The Feast of Victory

As we drove into Suwalki, the muffled rolling of the guns followed us through the damp twilight. Stopping at the Europiski Hotel, a faded building of painted stones, we passed to the clicking of sentries' heels under a dripping archway, opening into a filthy, watery court. One saw bare-legged women, yoked with double pails, picking their way between the shiny automobiles of the staff, to a typhus menacing well beyond. On the right of the archway a flight of heavy stone steps ran up to a dingy drinking room; a tea room now, since the days of the vodka ukase. A greasy proletarian smirked a welcome from behind a counter, laden with platters of food, as sour as his smile. Excusing himself, Rittmeister Tzschirner opened the door to a larger room on the right, which we had seen open during the day, but always closed after six at night.
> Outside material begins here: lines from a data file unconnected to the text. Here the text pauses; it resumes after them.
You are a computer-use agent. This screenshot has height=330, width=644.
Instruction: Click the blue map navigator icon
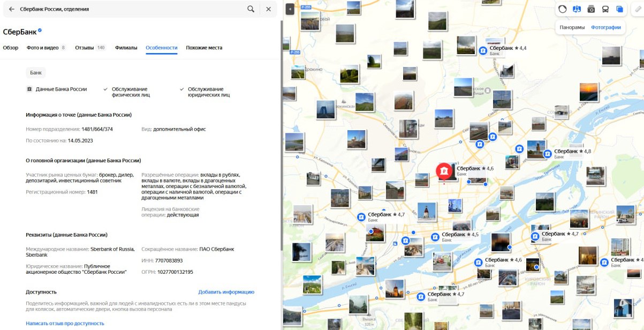577,9
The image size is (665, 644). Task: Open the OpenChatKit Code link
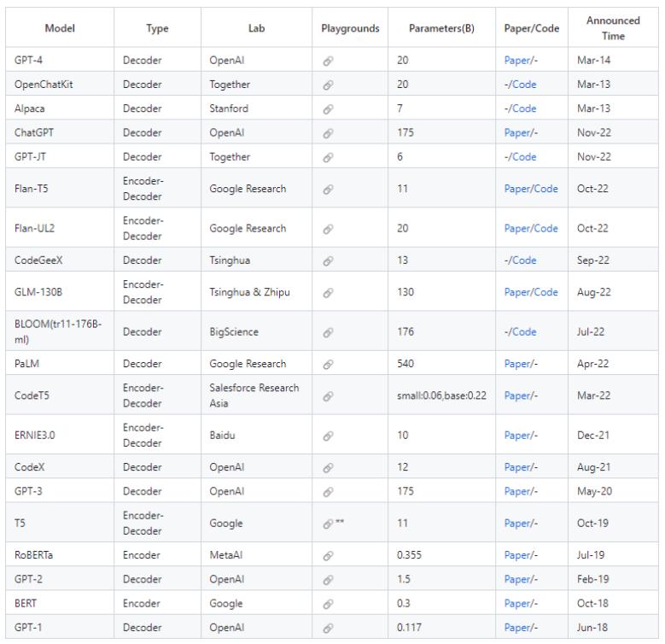pyautogui.click(x=524, y=85)
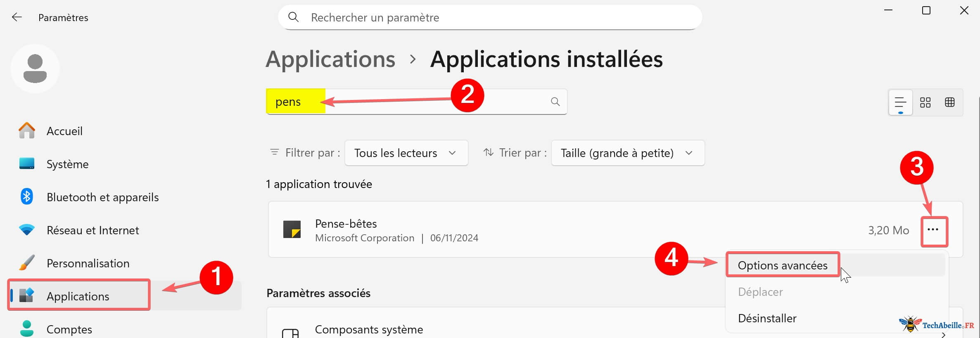
Task: Open Bluetooth et appareils settings
Action: click(102, 197)
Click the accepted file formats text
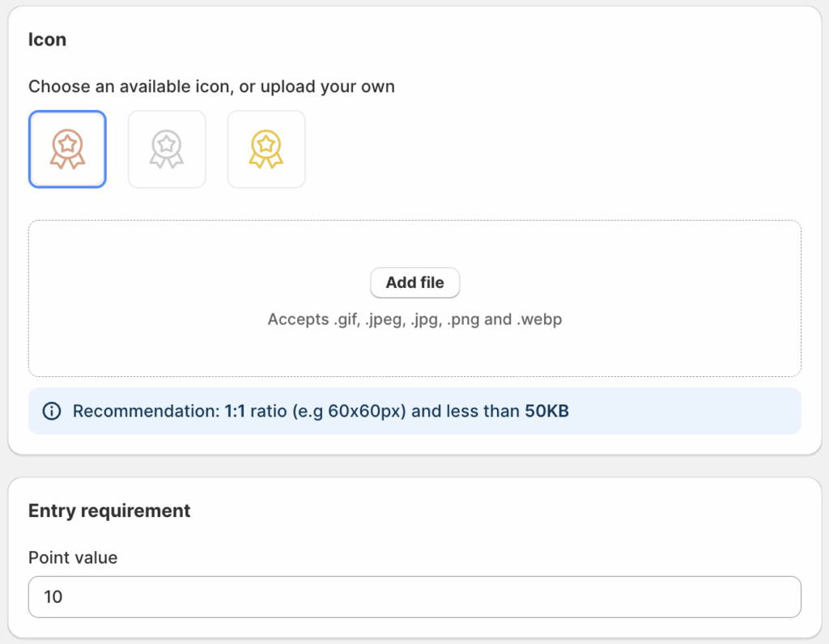 point(415,320)
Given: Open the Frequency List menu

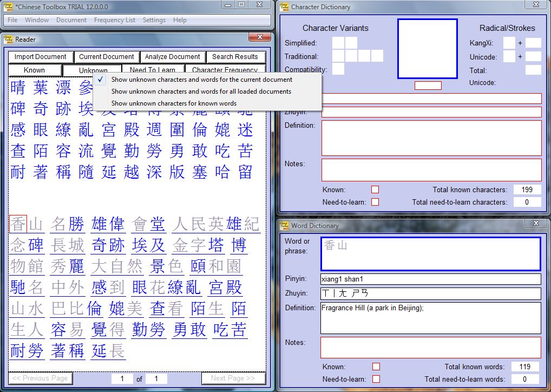Looking at the screenshot, I should tap(115, 20).
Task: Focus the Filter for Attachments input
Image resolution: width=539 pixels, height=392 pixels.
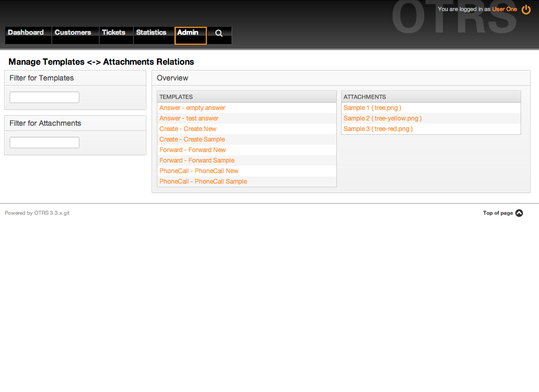Action: [x=44, y=143]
Taking seats at one of the little round topped tables, I watched the German officers filing in, taking plates from a high stack, and helping themselves from the large platters on the counter, always paying the price without comment and in money, while the greasy proprietor rang a merry tune on his cash register, and contemptuous, no doubt, that the conquering Germans paid his outrageous prices without protest. I knew the man with the smirk was thinking that had the Russians been the conquerors they would not have bothered about the score. No, not the Russians. They would have had his daughters dance for them, and they would have eaten their fill in the name of the Czar. To give him full measure, they might have beaten him with the flats of their swords. Bah, these Germans, they were fools!

"Excellence von Eichorn," said Tzschirner, returning, "begs that you be his guest at dinner."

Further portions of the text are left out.